Story by Frances Figart, Creative Services Director
Today’s human–bear conflict zone is made even more complicated by our ability to instantly share information digitally to huge numbers of people with the click of a few buttons on our smart phones or laptop keyboards.
“In the last few years, we have been alarmed at the number of social media posts, such as Facebook and YouTube, which make light of black bears getting into bird feeders, garbage, or other foods left unsecured for bears to access,” says Colleen Olfenbuttel, black bear and furbearer biologist with North Carolina Wildlife Resources Commission. “While bears are charismatic and fascinating to observe, these unsecured attractants result in bears becoming less wary and wild—and more habituated to and bold around people.”
Some social media users and sites make it a practice to post images and videos of bears getting into trouble in neighborhoods—like jumping into a dumpster, opening a car door or getting into someone’s refrigerator.
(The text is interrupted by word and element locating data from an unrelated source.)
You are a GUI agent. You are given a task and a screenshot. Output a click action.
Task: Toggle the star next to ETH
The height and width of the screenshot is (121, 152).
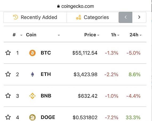coord(8,74)
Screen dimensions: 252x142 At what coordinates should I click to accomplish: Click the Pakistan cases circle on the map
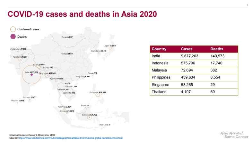point(20,59)
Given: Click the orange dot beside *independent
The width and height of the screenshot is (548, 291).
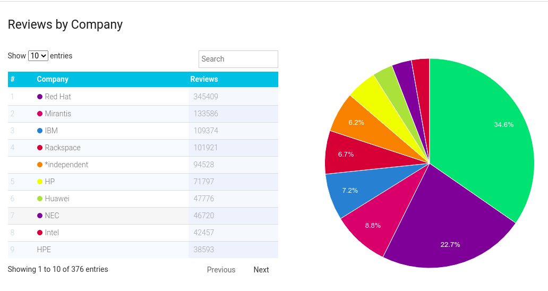Looking at the screenshot, I should [40, 165].
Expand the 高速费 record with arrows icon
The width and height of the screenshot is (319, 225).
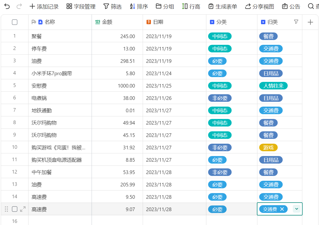[23, 209]
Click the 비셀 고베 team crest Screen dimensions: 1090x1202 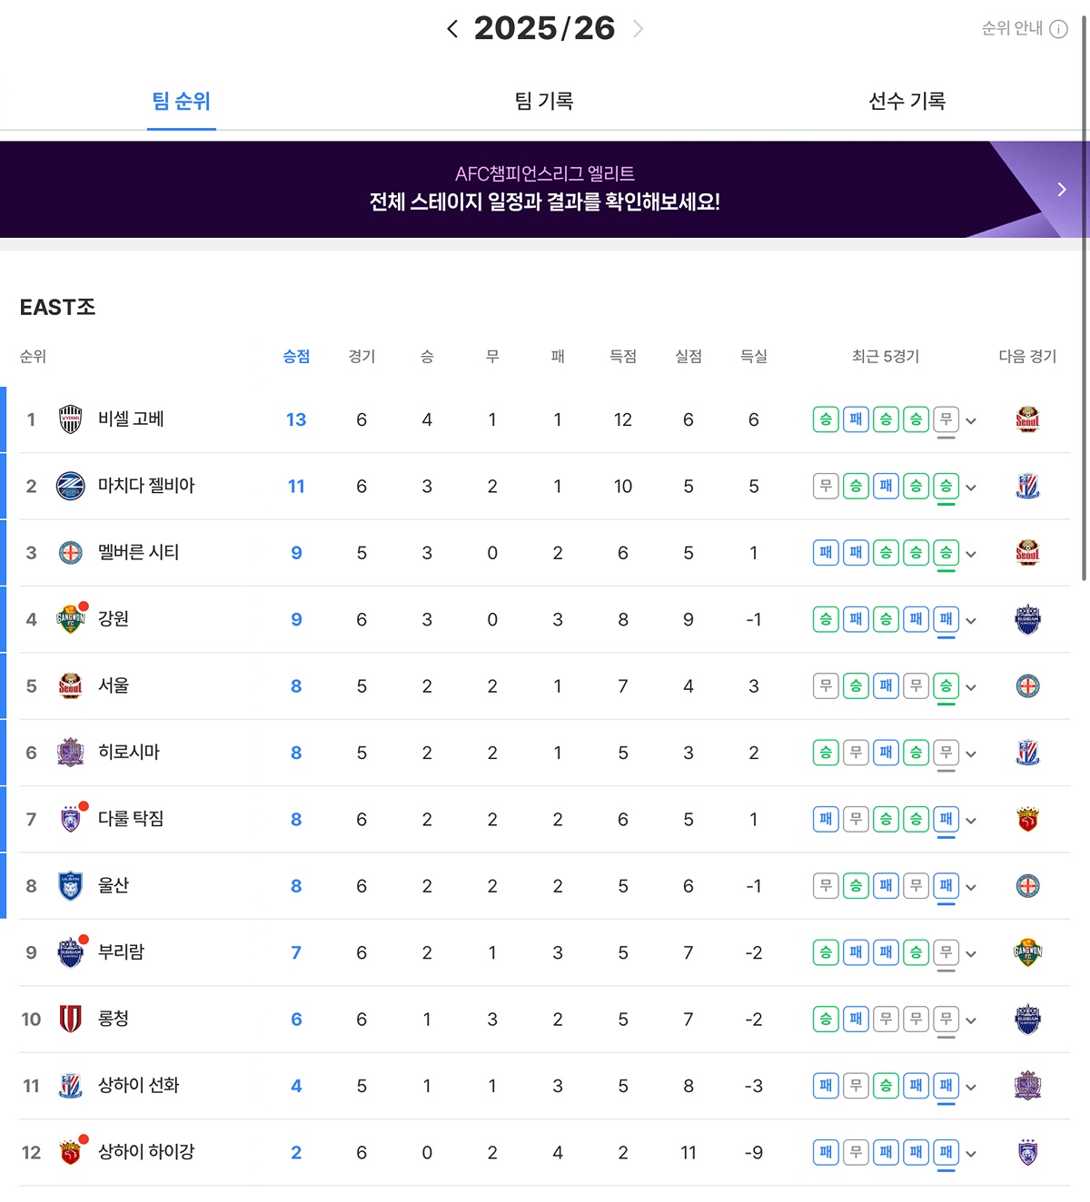70,419
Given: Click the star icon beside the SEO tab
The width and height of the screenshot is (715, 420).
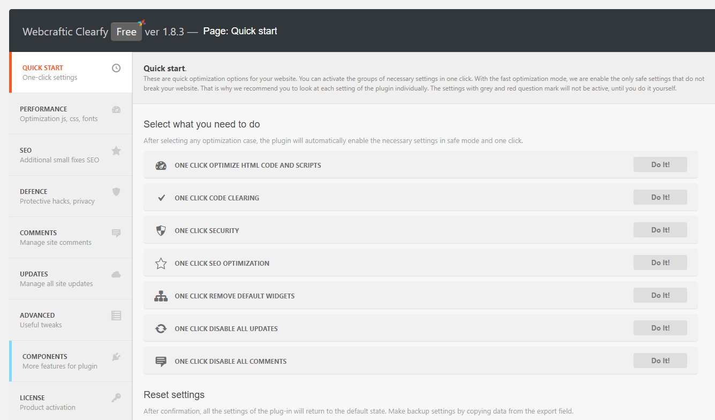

These posts are usually framed to elicit laughter and humor.
“While it is always exciting to see wildlife and can appear comical to see black bears getting into cars or trash, we have to remember that these smart and long-lived animals are learning and often teaching their young habits that will put their lives and people’s property at risk,” says Jeff Hunter, senior program manager with National Parks Conservation Association.
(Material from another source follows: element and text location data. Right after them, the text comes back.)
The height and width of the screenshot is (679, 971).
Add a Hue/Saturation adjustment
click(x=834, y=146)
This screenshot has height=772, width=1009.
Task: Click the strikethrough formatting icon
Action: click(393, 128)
NPCA is one of several organizations supporting the Smoky Mountain BearWise Community Taskforce, a group on a mission to encourage positive behaviors that will minimize the potential for human–bear conflicts in the Smokies and its gateway communities. Another is Great Smoky Mountains Association, headed up by CEO Laurel Rematore who traded black bears in Yosemite for those in the Smokies to take her job in 2016.
“While at first blush those social media posts may be entertaining, the fact that the bear got access to human food is practically signing a death sentence for that bear,” she says. “And who can blame them? I know once I’ve had a taste of French fries or potato chips, I want more too.”
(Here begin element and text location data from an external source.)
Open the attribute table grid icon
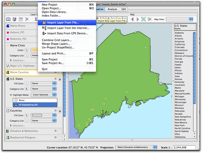The image size is (202, 153). [x=21, y=19]
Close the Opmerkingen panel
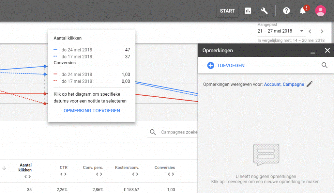Image resolution: width=334 pixels, height=193 pixels. [327, 50]
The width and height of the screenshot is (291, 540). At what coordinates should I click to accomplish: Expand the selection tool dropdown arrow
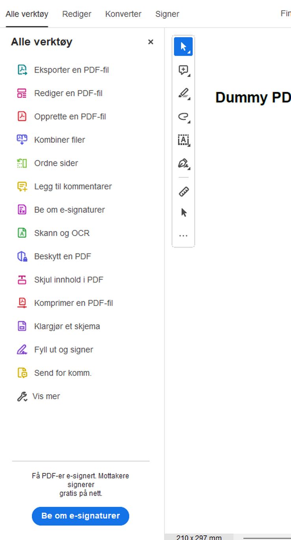pos(189,51)

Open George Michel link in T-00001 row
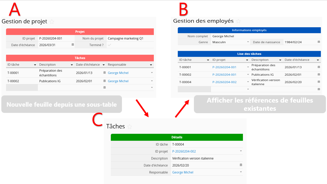118,73
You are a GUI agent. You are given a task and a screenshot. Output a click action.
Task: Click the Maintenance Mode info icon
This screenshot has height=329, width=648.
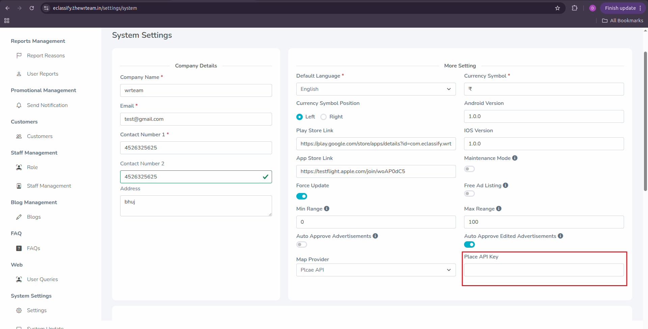point(515,158)
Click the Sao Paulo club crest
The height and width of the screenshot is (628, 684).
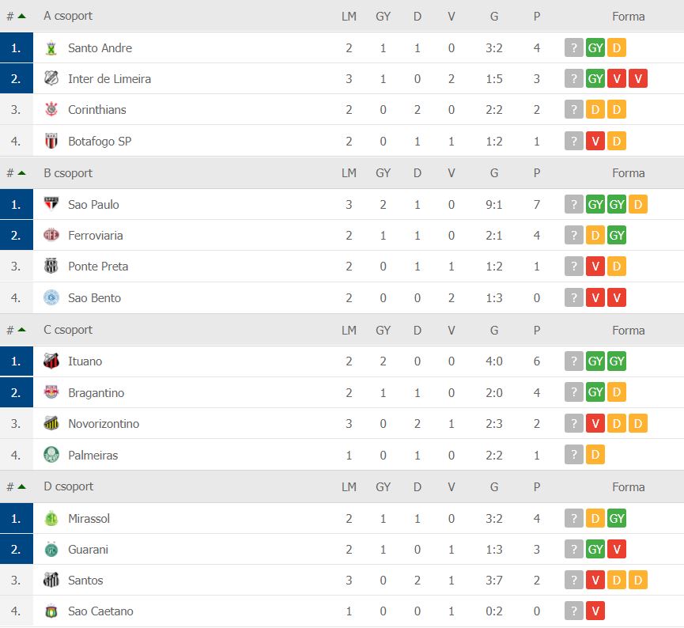(x=51, y=205)
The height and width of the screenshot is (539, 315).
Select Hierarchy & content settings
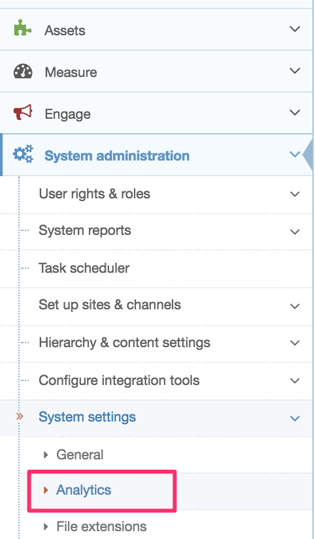[124, 343]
There are plenty of natural food sources around our region to sustain healthy black bear populations. But when we tempt bears by making human food available, and then post evidence of their bad behavior, we glamorize and promote some of the most undesirable behaviors of black bears.
“This is extremely unsafe for both bears and people,” says Olfenbuttel. “For example, we are seeing increases in bears trying to get into occupied homes in the area. If people really cared about bears, they would change their behavior by being BearWise and securing their attractants.”
Supervisory wildlife biologist with Great Smoky Mountains National Park Bill Stiver agrees. “These behaviors are irreversible and often continue to escalate. Often, wildlife managers have no choice but to euthanize bears that pose a threat to people and their property.”
This is why it is so vital to follow the BearWise Basics. To encourage communities and businesses to be BearWise, the NC Wildlife Resources Commission offers a speaker’s bureau that helps neighborhoods and educational groups learn more about how to be better stewards of our black bear populations.
Rematore believes humans can effect change for bears if we just use our heads. “We have the opportunity to turn this around using social media,” she says. “What if our feeds were flooded with videos of bears and other wildlife foraging in the wild, undisturbed by humans?”
To keep bears wild, maintain 50 yards’ distance and do not leave your food accessible to them. When one person in the neighborhood feeds bears or allows food to allure them, that causes issues for everyone else in the area—and ultimately threatens the bears’ very existence.
“A wild bear is a magnificent sight to see,” says Rematore. “We can ensure that the videos people share are of wild bears, not those at needless risk, if we humans will only behave responsibly.”